|Nutritional Guidelines (per serving)|
|Servings: 4 to 6 Servings|
|Amount per serving|
|% Daily Value*|
|Total Fat 15g||19%|
|Saturated Fat 9g||44%|
|Total Carbohydrate 14g||5%|
|Dietary Fiber 1g||2%|
|*The % Daily Value (DV) tells you how much a nutrient in a food serving contributes to a daily diet. 2,000 calories a day is used for general nutrition advice.|
Mild, flaky haddock is a favorite in my family, and this is an excellent way to cook the fish.

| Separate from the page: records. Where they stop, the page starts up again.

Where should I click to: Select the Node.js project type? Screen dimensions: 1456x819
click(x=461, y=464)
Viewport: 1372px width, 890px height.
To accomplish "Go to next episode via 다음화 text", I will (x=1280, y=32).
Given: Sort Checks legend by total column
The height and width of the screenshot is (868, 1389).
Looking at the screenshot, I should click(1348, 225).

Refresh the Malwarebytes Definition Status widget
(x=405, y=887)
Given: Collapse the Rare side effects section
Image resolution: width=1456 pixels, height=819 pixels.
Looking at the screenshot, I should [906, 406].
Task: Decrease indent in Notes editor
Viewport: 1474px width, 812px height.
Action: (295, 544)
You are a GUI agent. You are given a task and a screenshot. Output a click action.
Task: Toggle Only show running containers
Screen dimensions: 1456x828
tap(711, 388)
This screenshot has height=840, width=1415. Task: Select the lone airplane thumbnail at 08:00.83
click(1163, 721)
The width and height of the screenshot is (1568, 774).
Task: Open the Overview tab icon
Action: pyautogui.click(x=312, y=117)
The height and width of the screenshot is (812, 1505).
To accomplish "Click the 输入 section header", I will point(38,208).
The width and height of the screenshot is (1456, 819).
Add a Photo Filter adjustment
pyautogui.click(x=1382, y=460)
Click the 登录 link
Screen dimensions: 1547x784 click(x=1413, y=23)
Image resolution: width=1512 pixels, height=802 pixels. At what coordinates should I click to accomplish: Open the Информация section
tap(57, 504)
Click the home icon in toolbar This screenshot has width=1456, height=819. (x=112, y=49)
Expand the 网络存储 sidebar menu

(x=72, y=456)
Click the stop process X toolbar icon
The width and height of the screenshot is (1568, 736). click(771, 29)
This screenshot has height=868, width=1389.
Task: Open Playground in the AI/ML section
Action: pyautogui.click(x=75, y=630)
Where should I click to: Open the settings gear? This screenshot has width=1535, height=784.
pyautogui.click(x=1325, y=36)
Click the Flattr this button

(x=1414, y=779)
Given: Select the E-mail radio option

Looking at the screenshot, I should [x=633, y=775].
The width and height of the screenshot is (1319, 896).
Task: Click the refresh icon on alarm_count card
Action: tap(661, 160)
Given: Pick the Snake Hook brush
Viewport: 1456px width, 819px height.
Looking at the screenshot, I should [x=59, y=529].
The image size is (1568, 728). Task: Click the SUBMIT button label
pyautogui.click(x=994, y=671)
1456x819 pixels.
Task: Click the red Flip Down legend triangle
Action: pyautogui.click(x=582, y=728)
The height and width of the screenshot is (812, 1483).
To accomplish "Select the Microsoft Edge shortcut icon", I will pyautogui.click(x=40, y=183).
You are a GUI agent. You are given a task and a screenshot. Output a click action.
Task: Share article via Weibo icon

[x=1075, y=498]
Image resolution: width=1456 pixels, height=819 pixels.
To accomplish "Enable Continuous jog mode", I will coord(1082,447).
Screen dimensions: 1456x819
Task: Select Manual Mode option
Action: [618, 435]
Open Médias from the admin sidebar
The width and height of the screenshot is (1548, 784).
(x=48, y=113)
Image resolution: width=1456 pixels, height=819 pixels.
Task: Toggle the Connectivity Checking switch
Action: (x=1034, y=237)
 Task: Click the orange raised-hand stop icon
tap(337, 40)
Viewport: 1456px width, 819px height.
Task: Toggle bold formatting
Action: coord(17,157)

Cod or pollock may be used as well. Adjust the cooking time for very thin fillets.
- 3/4 cup milk
- 2 teaspoons salt
- 2 to 3 haddock fillets
- 3/4 cup bread crumbs (plain, fine)
- 1/4 cup Parmesan cheese (grated)
- 1/4 teaspoon thyme (dried leaf)
- 1/4 cup butter (melted)
- Dash paprika
- Garnish: parsley sprigs
- Garnish: lemon wedges
Preheat oven to 500 F.
Place oven rack near the top of the oven.
Put milk in a shallow bowl; stir in salt.
In another shallow bowl, combine bread crumbs, Parmesan cheese, and dried thyme.
Dip fish pieces in milk, then in bread crumb mixture.
Arrange the haddock fillets on a well greased baking dish; drizzle evenly with the butter.
Bake haddock on the top rack for 10 to 15 minutes.
Fish should flake easily with a fork.
Sprinkle lightly with paprika and garnish with parsley and lemon.